The following procedure is the creation of a model using the XGBoost algorithm [13]. Specifically, the boosted tree algorithm was implemented, with a selected number of 5000 trees.

For training, all the data was used, except for the consumption of electrical energy, which was set as a target. Subsequently, the regression from XGBoost was deployed from the library and the model was executed.

As a result of the above processes, the algorithm generated a prediction for the missing values of the test months (September, October, November, and December) based on the existing truth data.

This prediction is visualized in Figure 8.

As can easily be observed, the prediction is highly correlated with actual consumption. In addition, one of the advantages of this pattern is that it is modular, so it allows the data to be examined in greater detail. This gives the ability for research to be carried out at shorter intervals, even days or hours. In this case, Figure 9 shows the analysis for the first seven days of September 2023.

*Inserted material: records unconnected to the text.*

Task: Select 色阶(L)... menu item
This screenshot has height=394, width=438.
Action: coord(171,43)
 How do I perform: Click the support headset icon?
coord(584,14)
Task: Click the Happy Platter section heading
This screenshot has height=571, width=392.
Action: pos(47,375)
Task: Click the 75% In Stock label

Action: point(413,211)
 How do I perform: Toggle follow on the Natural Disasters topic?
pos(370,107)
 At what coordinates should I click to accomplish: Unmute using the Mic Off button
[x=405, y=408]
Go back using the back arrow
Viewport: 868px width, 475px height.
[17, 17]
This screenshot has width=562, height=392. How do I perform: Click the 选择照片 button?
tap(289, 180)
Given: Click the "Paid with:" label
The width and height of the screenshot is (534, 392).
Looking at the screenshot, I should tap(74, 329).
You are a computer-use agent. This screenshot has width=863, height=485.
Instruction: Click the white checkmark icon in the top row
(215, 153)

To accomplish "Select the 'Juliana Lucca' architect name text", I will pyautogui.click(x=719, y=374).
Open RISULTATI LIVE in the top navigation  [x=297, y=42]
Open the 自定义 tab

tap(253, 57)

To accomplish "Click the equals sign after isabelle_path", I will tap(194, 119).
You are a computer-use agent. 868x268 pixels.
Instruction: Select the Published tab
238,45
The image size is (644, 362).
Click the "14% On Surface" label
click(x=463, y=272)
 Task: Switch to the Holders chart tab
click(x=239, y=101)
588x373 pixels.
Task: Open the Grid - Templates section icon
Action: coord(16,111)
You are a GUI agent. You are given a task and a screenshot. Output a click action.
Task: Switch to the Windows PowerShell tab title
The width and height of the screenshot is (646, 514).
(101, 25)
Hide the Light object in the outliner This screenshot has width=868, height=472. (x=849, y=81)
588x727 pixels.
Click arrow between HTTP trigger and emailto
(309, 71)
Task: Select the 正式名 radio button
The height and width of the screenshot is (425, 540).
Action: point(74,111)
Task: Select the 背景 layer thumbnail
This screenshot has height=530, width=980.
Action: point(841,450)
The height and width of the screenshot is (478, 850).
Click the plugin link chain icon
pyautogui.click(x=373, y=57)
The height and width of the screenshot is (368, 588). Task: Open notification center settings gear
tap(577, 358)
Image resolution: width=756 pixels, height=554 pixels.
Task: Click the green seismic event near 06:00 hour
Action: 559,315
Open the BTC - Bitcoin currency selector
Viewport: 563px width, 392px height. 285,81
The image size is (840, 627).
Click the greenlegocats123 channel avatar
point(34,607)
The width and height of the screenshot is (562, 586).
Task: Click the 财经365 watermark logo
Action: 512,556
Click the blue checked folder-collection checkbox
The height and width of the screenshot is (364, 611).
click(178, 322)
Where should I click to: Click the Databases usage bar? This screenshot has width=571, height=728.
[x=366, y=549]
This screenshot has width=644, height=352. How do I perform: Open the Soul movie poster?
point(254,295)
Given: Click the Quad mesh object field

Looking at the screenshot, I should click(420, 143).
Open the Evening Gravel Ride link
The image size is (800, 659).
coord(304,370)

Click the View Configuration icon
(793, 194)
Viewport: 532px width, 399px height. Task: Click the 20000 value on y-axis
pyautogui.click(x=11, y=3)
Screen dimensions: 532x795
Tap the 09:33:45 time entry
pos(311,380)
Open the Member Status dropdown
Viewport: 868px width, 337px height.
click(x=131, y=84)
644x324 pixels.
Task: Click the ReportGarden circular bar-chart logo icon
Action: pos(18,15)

The above figure illustrates in greater detail how the prediction follows actual consumption prices with considerable accuracy.

The results were subsequently evaluated using the Root Mean Square Error, with an evaluation metric of 42 R-squared. From this error, the best and worst predictions can be calculated, as shown in

Table 1. Relative errors.

Date	Relative Numerical Error
2023-10-24	14.945272
2023-10-26	15.245174
2023-10-22	16.324805
2023-09-10	16.603640
2023-09-09	18.191205
2023-10-10	18.387118
2023-10-13	18.539084
2023-09-16	18.745192
2023-10-09	19.379073
2023-09-15	19.586905

.

As shown in Table 1, the lowest error was 14.94%, recorded on 24th October, and the highest was 19.6%, recorded on 15th September.

As a result of all the above procedures, Figure 10 is created. This is a record of the final prediction of electricity consumption for the whole year of 2024.

The average value of the predictions is 704. On the other hand, the actual average value of the year 2024, based on the real recorded electrical consumption data, is 697. The real, existing values for consumption in 2024 are presented separately in the graph in Figure 11.

As can be easily observed from the above two figures, there is an obvious similarity between the prediction (Figure 10) and the actual (Figure 11) consumption. That gives an estimated error of only 0.99%, which is relatively low and indicates that the developed machine learning algorithm has generated an output that can be considered reliable.

4. Conclusions

In this study, the XGBoost algorithm was employed to predict electricity consumption. The model was trained on real-world data, incorporating relevant features such as weather patterns, time-based factors, and environmental variables.

The findings indicate that XGBoost demonstrates promising potential in forecasting electricity consumption. The model achieved a relatively accurate prediction, with an RMSE of 42, and the percentage difference between the prediction and the actual average of electrical consumption was only 0.99%, suggesting its ability to capture complex patterns and relationships within the data.

However, further research and refinements are recommended to enhance the model’s predictive capabilities. This may involve exploring additional feature engineering techniques, optimizing hyperparameters, or incorporating more far-reaching external data sources to improve model robustness and accuracy.

Overall, the XGBoost model presents a valuable tool for stakeholders in the energy sector and beyond. As an outcome, accurate electricity consumption forecasting can aid in demand management, resource allocation, and grid stability, contributing to a more efficient and sustainable energy system.